→ **TASKS**:
1 - List every name the decision tree notebook imports from scikit-learn.
2 - In the decision tree notebook, shorten the point beginning "Open source library for predictive data analysis" into a single brief sentence.
3 - Continue the decision tree notebook from its final line.

→ **TEXT SEGMENT**:
-- Begin --
1) Repeat the whole process one more time for the part of the data with more than 1 class
   
2) Find the best split again

3) Draw the decision tree with the two defined levels you have created this way
    * You can use any graphic editor you like, even the MS Paint 😃

In [None]:
# df_petal_left = ...
# df_petal_right = ...

In [None]:
df_petal_left.species.value_counts()

In [None]:
df_petal_right.species.value_counts()

In [None]:
for c in df_petal_right.columns[:-1]:
    print(f'{c}')
    print_splits(df_petal_right, c)
    print(''.join(['-' for _ in range(50)]))

# 📊 Introduction to the scikit-learn (Sklearn) library
* Open source library for predictive data analysis. Contains algorithms for classification, clustering and others.

![meme01](https://github.com/rasvob/VSB-FEI-Fundamentals-of-Machine-Learning-Exercises/blob/master/images/fml_07_meme_01.jpg?raw=true)

- Decision tree https://scikit-learn.org/stable/modules/generated/sklearn.tree.DecisionTreeClassifier.html
- Train test split https://scikit-learn.org/stable/modules/generated/sklearn.model_selection.train_test_split.html
- Accuracy https://scikit-learn.org/stable/modules/generated/sklearn.metrics.accuracy_score.html

In [None]:
from sklearn.tree import DecisionTreeClassifier, export_text, plot_tree
from sklearn.model_selection import train_test_split
from sklearn.metrics import accuracy_score

# Let's start with splitting the data into the input and output part
* 💡 Usually named as a *X* and *y* variables

In [None]:
# X, y = ...

In [None]:
X.head()

In [None]:
y.head()

# What is the size of our data?

In [None]:
X.shape, y.shape

## 🔎 Doing evaluation process for every classification or regressions task is mandatory
* Do you know how to evaluate models?
* Do you know **train test split** method for evaluation?
-- End --
→ **DATA ENTRIES**:
-- Begin --
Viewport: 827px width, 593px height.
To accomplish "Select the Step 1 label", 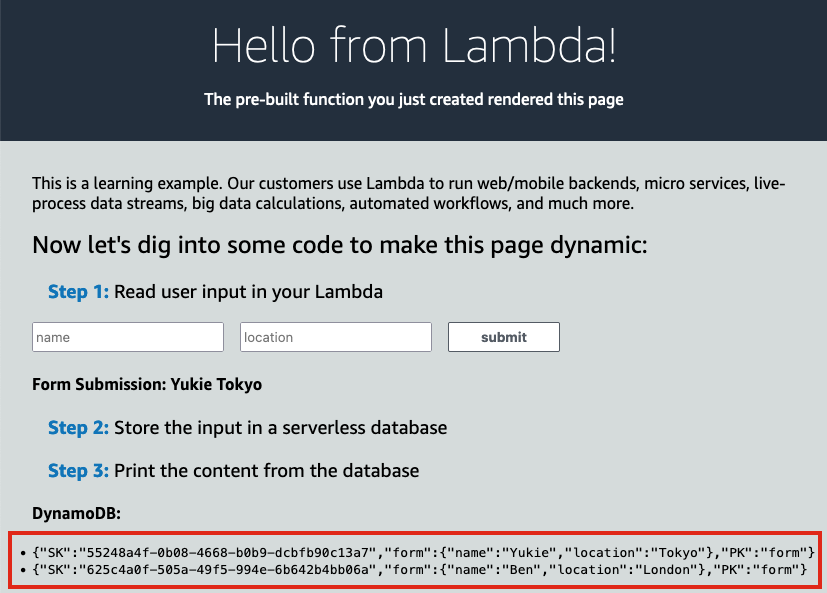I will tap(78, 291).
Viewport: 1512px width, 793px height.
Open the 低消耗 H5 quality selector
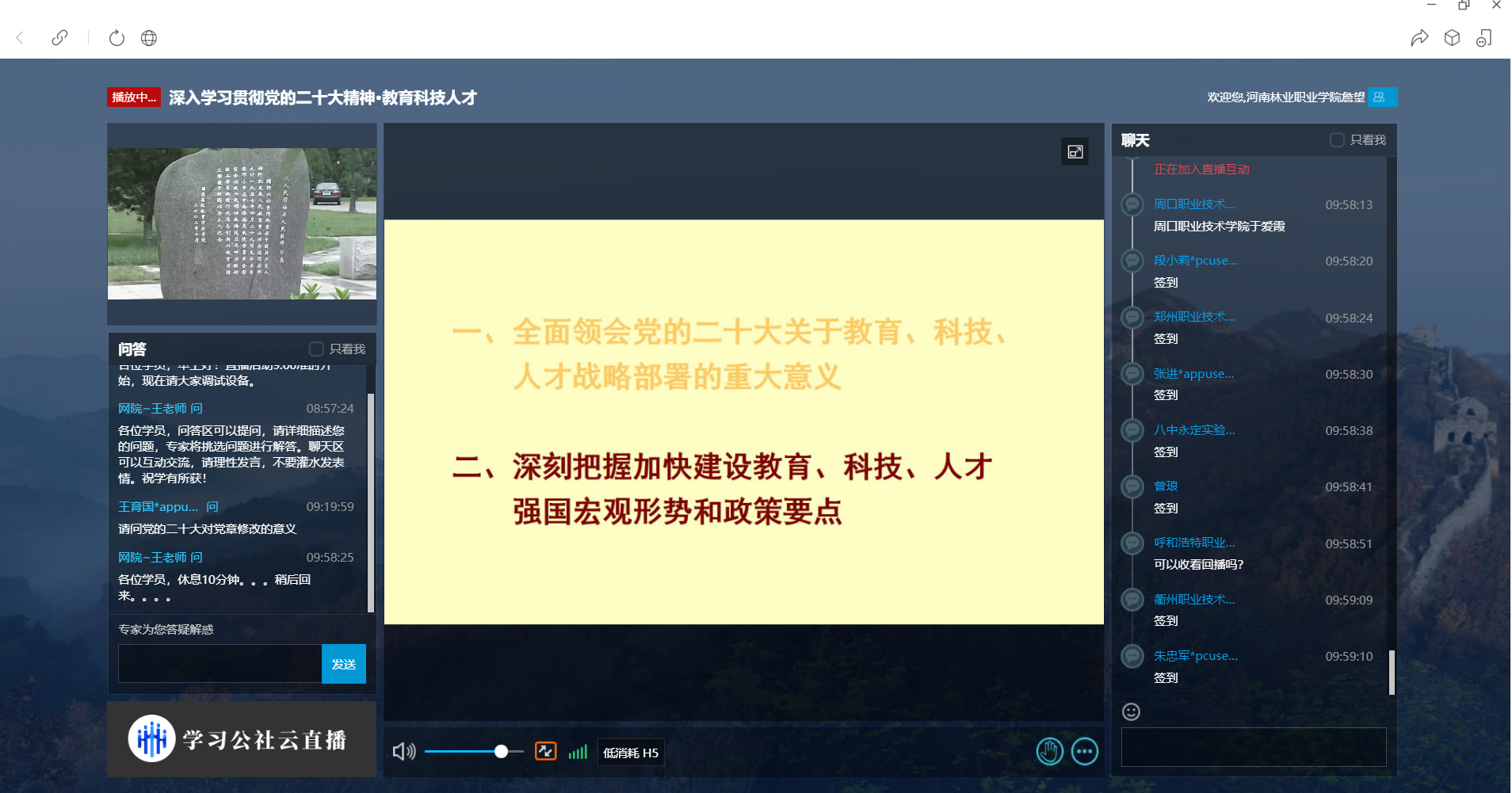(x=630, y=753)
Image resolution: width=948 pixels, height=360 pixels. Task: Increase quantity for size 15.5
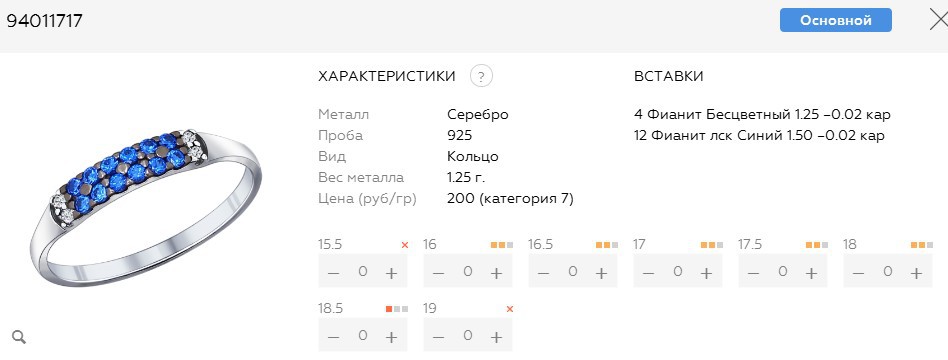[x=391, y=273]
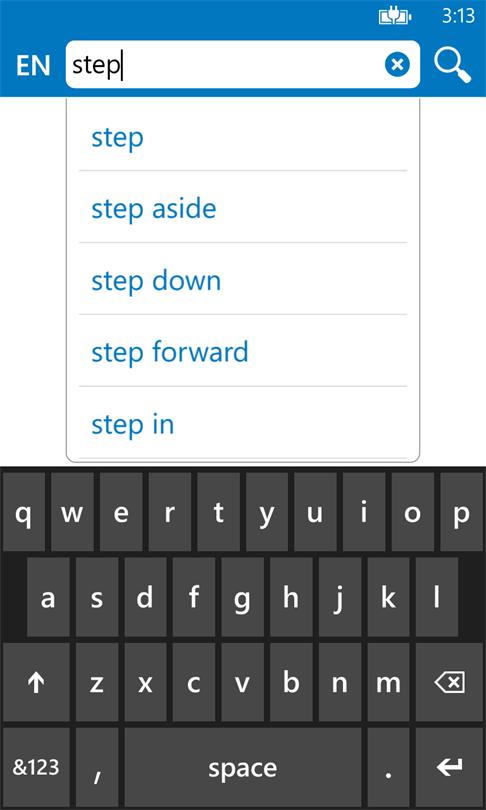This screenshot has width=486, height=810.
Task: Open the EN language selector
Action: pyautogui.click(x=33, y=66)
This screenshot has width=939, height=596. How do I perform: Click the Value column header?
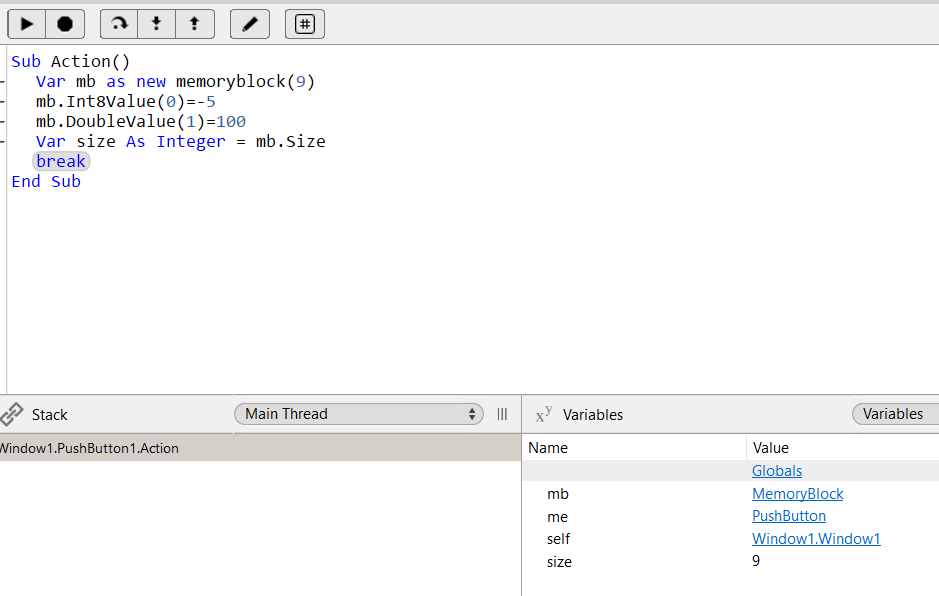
-- End --
→ **THE ANSWERS**:
1 - DecisionTreeClassifier, export_text, plot_tree, train_test_split, accuracy_score

2 - An open-source predictive data analysis library offering classification, clustering and other algorithms.

3 -
* Do you know any **different** evaluation process?

## Lets continue with train test split process. Split dataset to train:test ratio 60:40. Check how many records/rows do you have in splitted variables.
* 💡 Number of rows in the *X* and *y* in the Train/Test part of the data has to be equal

## Take a look on data in variable y_test 
- Can you detect how many elements of each class is represented in test split?

In [None]:
pd.Series(y_test).value_counts()

# 🚀 Create the Decision tree classifier instance

## 💡 Use *fit()* method for training of classifier

## Lets use trained model for the prediction part
* 💡 Get predictions via the method *predict()*

# 🔎 Can we evaluate our model? 
* How good is it?
* What does accuracy mean?

## How does the trained Decision tree look like?

### We can use either text representation as follows...

In [None]:
print(export_text(clf, show_weights=True, feature_names=list(X.columns.values)))

### ...or more convinient graphical diagram 😊

In [None]:
fig = plt.figure(figsize=(25,20))
_ = plot_tree(clf, feature_names=list(X.columns.values), filled=True, class_names=clf.classes_)

# ✅ Task (2p)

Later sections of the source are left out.